### Listed entries:
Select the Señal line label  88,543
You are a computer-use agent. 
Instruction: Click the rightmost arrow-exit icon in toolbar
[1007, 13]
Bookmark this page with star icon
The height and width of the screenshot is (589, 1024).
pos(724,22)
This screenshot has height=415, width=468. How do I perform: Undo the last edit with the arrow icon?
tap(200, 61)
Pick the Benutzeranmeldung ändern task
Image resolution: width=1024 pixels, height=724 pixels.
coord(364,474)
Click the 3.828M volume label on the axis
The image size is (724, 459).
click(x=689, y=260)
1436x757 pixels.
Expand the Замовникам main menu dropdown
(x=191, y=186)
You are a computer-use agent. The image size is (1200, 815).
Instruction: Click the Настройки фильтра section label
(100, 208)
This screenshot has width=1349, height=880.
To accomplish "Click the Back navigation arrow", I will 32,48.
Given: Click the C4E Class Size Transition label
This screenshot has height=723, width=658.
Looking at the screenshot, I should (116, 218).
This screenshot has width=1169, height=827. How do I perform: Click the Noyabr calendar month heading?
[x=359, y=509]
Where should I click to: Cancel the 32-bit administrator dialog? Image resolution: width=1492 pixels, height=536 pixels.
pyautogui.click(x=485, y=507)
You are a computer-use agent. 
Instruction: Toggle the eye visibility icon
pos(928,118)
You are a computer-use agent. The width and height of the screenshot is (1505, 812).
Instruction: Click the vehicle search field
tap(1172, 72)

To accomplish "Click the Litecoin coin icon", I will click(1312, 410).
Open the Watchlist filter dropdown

### What to work on:
With the string "computer" as the key, filter the data above and show the lines that match.

### Solution to the problem:
You are a computer-use agent. 
You are a computer-use agent. The image size is (1200, 815).
You are a computer-use agent. 
You are a computer-use agent. The width and height of the screenshot is (1505, 812).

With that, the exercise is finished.